## Task details
Look through the entries for the line containing "Task: Click the 'Set". Then output that line and every line after it, exactly, to the end.

## Excerpted records
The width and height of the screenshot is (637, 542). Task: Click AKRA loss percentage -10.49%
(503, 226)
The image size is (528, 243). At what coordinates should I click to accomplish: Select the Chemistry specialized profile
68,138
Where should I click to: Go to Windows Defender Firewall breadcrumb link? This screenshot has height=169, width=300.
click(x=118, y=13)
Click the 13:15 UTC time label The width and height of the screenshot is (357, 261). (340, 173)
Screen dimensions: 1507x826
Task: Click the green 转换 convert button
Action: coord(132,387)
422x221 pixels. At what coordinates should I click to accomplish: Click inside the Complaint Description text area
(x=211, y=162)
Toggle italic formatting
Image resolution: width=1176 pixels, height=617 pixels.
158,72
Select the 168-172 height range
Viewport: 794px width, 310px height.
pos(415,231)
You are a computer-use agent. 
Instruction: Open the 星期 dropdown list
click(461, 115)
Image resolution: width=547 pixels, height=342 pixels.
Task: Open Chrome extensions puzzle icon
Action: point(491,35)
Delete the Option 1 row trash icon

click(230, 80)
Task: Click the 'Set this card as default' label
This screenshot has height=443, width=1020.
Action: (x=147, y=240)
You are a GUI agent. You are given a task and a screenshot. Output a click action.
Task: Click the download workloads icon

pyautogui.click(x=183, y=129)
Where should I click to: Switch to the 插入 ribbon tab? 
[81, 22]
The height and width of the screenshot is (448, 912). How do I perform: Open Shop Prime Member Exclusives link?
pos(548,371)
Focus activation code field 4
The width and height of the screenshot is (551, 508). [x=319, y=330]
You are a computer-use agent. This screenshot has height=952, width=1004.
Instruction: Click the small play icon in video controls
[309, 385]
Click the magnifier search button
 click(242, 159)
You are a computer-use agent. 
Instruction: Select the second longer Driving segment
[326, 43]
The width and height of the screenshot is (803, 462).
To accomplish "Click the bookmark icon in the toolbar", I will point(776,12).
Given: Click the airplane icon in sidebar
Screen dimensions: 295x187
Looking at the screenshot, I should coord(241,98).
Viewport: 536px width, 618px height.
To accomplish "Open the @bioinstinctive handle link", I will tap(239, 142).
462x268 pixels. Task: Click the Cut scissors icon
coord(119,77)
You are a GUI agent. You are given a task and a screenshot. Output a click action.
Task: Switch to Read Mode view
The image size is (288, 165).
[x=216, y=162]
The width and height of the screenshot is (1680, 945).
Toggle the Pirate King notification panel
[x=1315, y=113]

## Written solution
Task: Click the 'Set this card as default' label
This screenshot has height=443, width=1020.
Action: (x=147, y=240)
You are a GUI agent. You are given a task and a screenshot. Output a click action.
Task: Click the download workloads icon

pyautogui.click(x=183, y=129)
Where should I click to: Switch to the 插入 ribbon tab? 
[81, 22]
The height and width of the screenshot is (448, 912). How do I perform: Open Shop Prime Member Exclusives link?
pos(548,371)
Focus activation code field 4
The width and height of the screenshot is (551, 508). [x=319, y=330]
You are a computer-use agent. This screenshot has height=952, width=1004.
Instruction: Click the small play icon in video controls
[309, 385]
Click the magnifier search button
 click(242, 159)
You are a computer-use agent. 
Instruction: Select the second longer Driving segment
[326, 43]
The width and height of the screenshot is (803, 462).
To accomplish "Click the bookmark icon in the toolbar", I will point(776,12).
Given: Click the airplane icon in sidebar
Screen dimensions: 295x187
Looking at the screenshot, I should coord(241,98).
Viewport: 536px width, 618px height.
To accomplish "Open the @bioinstinctive handle link", I will tap(239, 142).
462x268 pixels. Task: Click the Cut scissors icon
coord(119,77)
You are a GUI agent. You are given a task and a screenshot. Output a click action.
Task: Switch to Read Mode view
The image size is (288, 165).
[x=216, y=162]
The width and height of the screenshot is (1680, 945).
Toggle the Pirate King notification panel
[x=1315, y=113]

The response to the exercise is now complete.